Political journalists are used to facile games. They are part of that dance.
 
And I didnt even watch the press conference today, but I had the misfortune to scroll through some live news updates page and saw "BBC political editor Laura Kuenssberg asks how and when lockdown can start to be eased."

These people are culpable for the somewhat misleadingly labelled 'lockdown fatigue'. The public inquiry will require a module on the media, one that goes far beyond the Toby Youngs of this world.
 
And I didnt even watch the press conference today, but I had the misfortune to scroll through some live news updates page and saw "BBC political editor Laura Kuenssberg asks how and when lockdown can start to be eased."

These people are culpable for the somewhat misleadingly labelled 'lockdown fatigue'. The public inquiry will require a module on the media, one that goes far beyond the Toby Youngs of this world.

Speaking personally, I'm not blaming the media for lockdown fatigue. I've barely spoken a word to another human being in weeks. My employer is now offering free psychotherapy and the therapist is so overloaded I can't get an appointment. i'm fatigued beyond belief. I'm not blaming Kuenssberg for that. I'm blaming the most incompetent 'leader' we have ever had. Who has the blood of thousands on his hands. Even Priti fucking Patel said we should have closed the borders almost a year ago.

Johnson's a cunt, but he's not an idiot and if you believe his suggestions that we would be easing lockdown in February weren't heavily trailed to the press then, well. The media's questions weren't coming out of thin air.
 
No shit Sherlock:

Workers With Covid Too 'Scared’ To Get Tested Over Fear Of Losing Wages, Dido Harding Says

People with Covid are too “scared” to come forward for a test because of a lack of government cash support, the head of Test and Trace has said.
Baroness Dido Harding told a CBI webinar that the most recent figures showed that less than 60% of people who tested positive followed advice to quarantine at home once contacted.
But the Tory peer said the problem of people not taking the test was even more of an issue...

Turd in Sunak's court:

Harding said that it was up to chancellor Rishi Sunak to resolve the cash help problem, adding that the rollout of rapid testing in workplaces to help pick up asymptomatic cases early would help too.
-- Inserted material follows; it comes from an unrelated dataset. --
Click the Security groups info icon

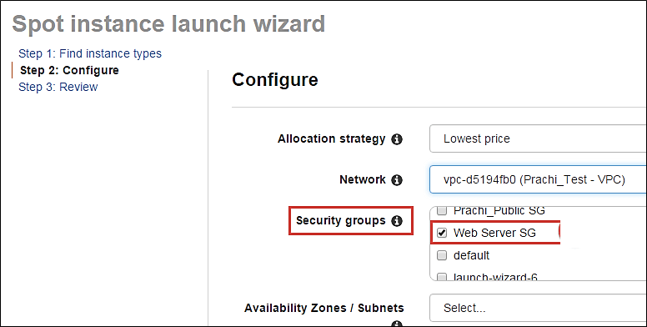click(x=397, y=221)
Her remarks came days after No.10 ruled out proposals from the Department of Health and Social Care to pay everyone a flat-rate payment of £500 each if they were forced to quarantine at home....
 
Asking how and when lockdown can be eased seems completely reasonable to me tbh. Not a date obviously but what the markers are, like ‘once infections are down to ... and also once we have vaccinated ... then we will return to a tiered system which will work as follows’. Of course people want to ask about the roadmap out of this, even if we’ve given up on expectating halfway coherent or honest answers.
 
Asking how and when lockdown can be eased seems completely reasonable to me tbh. Not a date obviously but what the markers are, like ‘once infections are down to ... and also once we have vaccinated ... then we will return to a tiered system which will work as follows’. Of course people want to ask about the roadmap out of this, even if we’ve given up on expectating halfway coherent or honest answers.

Ten year plans never work
 
Asking how and when lockdown can be eased seems completely reasonable to me tbh. Not a date obviously but what the markers are, like ‘once infections are down to ... and also once we have vaccinated ... then we will return to a tiered system which will work as follows’. Of course people want to ask about the roadmap out of this, even if we’ve given up on expectating halfway coherent or honest answers.

The questions aren't framed like that though are they? I mean, I dunno, I've stopped following these as closely but they seem to be of the type.
Should people book summer holidays.
Will schools reopen before Easter.

Rather than what would have to happen for XYZ to be possible.
 
There must be a piece of paper somewhere with the answers scrawled on it though (open schools when infections are down to blah per week for instance) , right?
Or not, are they just blundering along from day to day like me.
 
Oh I do agree, that would be the sensible way to give people some idea of how the fuck we're getting out of this. Australia has taken that approach.
 
There must be a piece of paper somewhere with the answers scrawled on it though (open schools when infections are down to blah per week for instance) , right?
Or not, are they just blundering along from day to day like me.

B.

They've spent the whole pandemic being reactive instead of proactive. They even boast about it. "We react quickly..." No. Too late.

Blundering is far too kind to them.
 
Well when it comes to me moaning about the 'when, when, when' shit, maybe I would find it slightly easier to take if they at least waited till we were some way past the peak of daily reported deaths.

One of the official measures of death, that undercounts but that all the press use, will go over 100,000 either with tomorrows figures or the day afters.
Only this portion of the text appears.